Forty years after the release of New Order’s seminal album Low-Life, co-founder and bassist Peter Hook calls it “the only true New Order record” – the moment the band truly honed their sound. “We were forming it on Power, Corruption & Lies, we had it for Low-Life, and on Brotherhood it started coming apart,” Hook says over Zoom.
A stunning blend of electronica and rock, Low-Life wasn’t, according to Hook, an attempt to chase the success of New Order’s massive 1983 hit “Blue Monday.” It just felt like the right time to record the next batch of songs they’d written. Still, the album’s lead single, “The Perfect Kiss,” quickly became a hit – though the band wasn’t thinking in those terms. “We didn’t care, to be honest. Once a song was finished, it was gone,” Hook says. “Our manager used to say, ‘The best song is your next one.’”
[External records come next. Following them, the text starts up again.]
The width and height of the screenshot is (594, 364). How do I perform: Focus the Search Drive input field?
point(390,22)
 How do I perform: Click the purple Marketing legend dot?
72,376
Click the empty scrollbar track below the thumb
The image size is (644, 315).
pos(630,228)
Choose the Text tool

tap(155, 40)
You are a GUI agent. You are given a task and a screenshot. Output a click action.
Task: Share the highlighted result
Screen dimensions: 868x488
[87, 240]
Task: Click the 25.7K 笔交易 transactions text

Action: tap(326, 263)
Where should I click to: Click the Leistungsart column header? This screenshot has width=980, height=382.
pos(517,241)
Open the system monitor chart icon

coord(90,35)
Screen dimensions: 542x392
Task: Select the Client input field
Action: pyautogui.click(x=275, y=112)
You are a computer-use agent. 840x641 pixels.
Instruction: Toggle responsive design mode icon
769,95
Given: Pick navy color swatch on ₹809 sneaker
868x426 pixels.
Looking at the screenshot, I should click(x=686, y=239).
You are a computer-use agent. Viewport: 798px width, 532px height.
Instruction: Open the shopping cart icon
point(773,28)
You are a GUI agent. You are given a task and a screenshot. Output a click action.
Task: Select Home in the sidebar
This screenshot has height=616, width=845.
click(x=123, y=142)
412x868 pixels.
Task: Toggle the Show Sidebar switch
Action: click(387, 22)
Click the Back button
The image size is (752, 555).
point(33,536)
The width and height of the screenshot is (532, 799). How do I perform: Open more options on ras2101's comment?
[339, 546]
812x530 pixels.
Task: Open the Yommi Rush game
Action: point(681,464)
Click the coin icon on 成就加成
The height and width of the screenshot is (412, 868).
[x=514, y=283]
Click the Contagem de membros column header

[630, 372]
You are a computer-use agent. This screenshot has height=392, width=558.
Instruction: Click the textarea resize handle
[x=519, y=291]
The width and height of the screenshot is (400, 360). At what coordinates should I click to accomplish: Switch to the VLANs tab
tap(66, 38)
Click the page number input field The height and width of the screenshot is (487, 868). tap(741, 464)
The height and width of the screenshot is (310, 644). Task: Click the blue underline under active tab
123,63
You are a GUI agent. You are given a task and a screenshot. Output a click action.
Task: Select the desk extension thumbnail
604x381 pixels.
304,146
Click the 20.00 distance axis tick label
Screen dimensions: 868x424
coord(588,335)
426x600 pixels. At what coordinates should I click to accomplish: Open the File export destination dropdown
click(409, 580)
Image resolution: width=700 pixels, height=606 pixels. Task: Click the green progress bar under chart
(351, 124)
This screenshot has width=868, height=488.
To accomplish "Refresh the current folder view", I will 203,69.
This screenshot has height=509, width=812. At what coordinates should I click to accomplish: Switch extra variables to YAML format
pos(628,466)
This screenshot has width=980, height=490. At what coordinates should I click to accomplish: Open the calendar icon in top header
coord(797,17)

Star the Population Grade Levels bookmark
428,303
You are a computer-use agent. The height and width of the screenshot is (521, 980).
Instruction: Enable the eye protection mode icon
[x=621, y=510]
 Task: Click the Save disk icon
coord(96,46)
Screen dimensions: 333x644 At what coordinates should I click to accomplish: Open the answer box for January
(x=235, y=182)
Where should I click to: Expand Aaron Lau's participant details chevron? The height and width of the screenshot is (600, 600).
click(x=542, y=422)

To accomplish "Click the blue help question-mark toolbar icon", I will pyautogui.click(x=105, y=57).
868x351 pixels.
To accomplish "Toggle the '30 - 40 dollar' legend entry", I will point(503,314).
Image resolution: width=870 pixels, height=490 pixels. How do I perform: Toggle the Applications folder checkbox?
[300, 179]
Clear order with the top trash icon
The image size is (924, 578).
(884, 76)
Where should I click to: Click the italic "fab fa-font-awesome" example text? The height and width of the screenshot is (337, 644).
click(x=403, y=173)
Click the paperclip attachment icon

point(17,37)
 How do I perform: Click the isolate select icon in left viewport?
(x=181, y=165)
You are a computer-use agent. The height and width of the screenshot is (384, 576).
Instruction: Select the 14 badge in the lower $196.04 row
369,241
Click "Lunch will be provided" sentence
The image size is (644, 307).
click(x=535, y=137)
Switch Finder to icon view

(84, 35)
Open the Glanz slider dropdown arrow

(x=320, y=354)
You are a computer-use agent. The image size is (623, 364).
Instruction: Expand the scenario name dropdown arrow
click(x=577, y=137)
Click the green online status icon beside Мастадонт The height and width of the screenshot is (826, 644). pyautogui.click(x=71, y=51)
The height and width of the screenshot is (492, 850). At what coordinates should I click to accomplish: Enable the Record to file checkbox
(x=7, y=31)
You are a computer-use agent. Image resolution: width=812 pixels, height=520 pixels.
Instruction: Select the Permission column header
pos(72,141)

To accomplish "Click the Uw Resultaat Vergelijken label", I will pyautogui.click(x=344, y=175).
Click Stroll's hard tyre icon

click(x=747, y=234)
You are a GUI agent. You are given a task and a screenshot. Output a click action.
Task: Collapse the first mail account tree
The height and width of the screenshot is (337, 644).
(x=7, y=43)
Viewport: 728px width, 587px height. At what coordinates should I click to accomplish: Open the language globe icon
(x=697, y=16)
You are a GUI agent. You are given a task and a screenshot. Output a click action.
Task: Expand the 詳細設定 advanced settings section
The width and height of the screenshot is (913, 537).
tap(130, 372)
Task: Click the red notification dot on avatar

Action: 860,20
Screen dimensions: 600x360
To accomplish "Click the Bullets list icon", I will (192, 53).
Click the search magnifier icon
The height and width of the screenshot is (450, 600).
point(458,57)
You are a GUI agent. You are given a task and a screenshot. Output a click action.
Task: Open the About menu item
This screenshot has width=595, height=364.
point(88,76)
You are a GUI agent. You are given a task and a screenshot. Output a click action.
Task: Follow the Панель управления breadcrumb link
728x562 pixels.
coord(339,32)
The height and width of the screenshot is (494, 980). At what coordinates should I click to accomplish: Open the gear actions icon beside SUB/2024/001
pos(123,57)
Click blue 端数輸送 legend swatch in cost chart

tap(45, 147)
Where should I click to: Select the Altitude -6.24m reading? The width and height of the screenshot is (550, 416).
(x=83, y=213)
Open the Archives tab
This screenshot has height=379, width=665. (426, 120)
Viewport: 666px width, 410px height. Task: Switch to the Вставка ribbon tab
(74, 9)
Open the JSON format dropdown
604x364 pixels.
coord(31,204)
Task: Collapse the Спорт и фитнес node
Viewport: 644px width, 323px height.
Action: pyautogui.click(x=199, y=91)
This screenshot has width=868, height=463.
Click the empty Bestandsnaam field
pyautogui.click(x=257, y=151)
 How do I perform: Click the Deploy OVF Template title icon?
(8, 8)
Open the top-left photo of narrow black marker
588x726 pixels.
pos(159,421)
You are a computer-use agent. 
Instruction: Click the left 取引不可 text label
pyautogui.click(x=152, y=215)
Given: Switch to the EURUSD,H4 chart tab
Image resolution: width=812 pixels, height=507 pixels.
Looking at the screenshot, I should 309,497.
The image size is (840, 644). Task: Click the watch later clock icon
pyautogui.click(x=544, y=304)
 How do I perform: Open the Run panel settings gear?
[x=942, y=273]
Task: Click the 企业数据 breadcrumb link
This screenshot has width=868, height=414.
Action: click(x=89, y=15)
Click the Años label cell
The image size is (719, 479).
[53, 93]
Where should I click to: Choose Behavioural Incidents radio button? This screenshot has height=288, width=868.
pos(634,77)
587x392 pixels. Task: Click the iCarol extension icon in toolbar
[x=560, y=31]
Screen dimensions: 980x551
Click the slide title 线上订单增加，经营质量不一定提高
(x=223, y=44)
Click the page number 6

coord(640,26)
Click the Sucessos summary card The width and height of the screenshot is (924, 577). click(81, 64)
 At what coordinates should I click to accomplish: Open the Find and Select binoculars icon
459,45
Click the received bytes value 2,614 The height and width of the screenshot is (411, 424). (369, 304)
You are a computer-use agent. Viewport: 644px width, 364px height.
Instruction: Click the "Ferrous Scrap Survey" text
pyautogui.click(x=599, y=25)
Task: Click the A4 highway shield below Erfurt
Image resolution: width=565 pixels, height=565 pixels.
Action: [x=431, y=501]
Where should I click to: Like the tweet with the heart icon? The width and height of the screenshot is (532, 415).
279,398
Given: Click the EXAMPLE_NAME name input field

Yet, he recalls the painstaking nine months it took to finish the song, followed by three exhausting days and nights at the mixing console. “I woke up and had the imprints of all the knobs on my forehead,” he says, laughing.
In the meantime, thanks to touring, “The Perfect Kiss” still feels fresh to Hook. It remains a staple in Peter Hook & The Light’s live shows, as does Low-Life‘s “Love Vigilantes.”
Revisiting the album to relearn the songs, however, evoked difficult feelings tied to his acrimonious 2007 split from the group. “As much as I hate to say this, I can’t fucking stand hearing Barney’s voice,” Hook says of Bernard Sumner, his former bandmate, and co-founder of both New Order and Joy Division. “Everything has been colored by that ending…the spit, bile and hate.”
He likens his current relationship with the band to “a nasty divorce,” further complicated by the songs that bind them – “like children that tie us together forever.”
Yet performing the music brings joy amid their painful division. “When we were together, it didn’t make me happy, because the others were always changing things to get away from the sound of New Order,” Hook reflects. “But the wonderful thing about playing the songs now, exactly as they were written and recorded, is that it makes me happy.”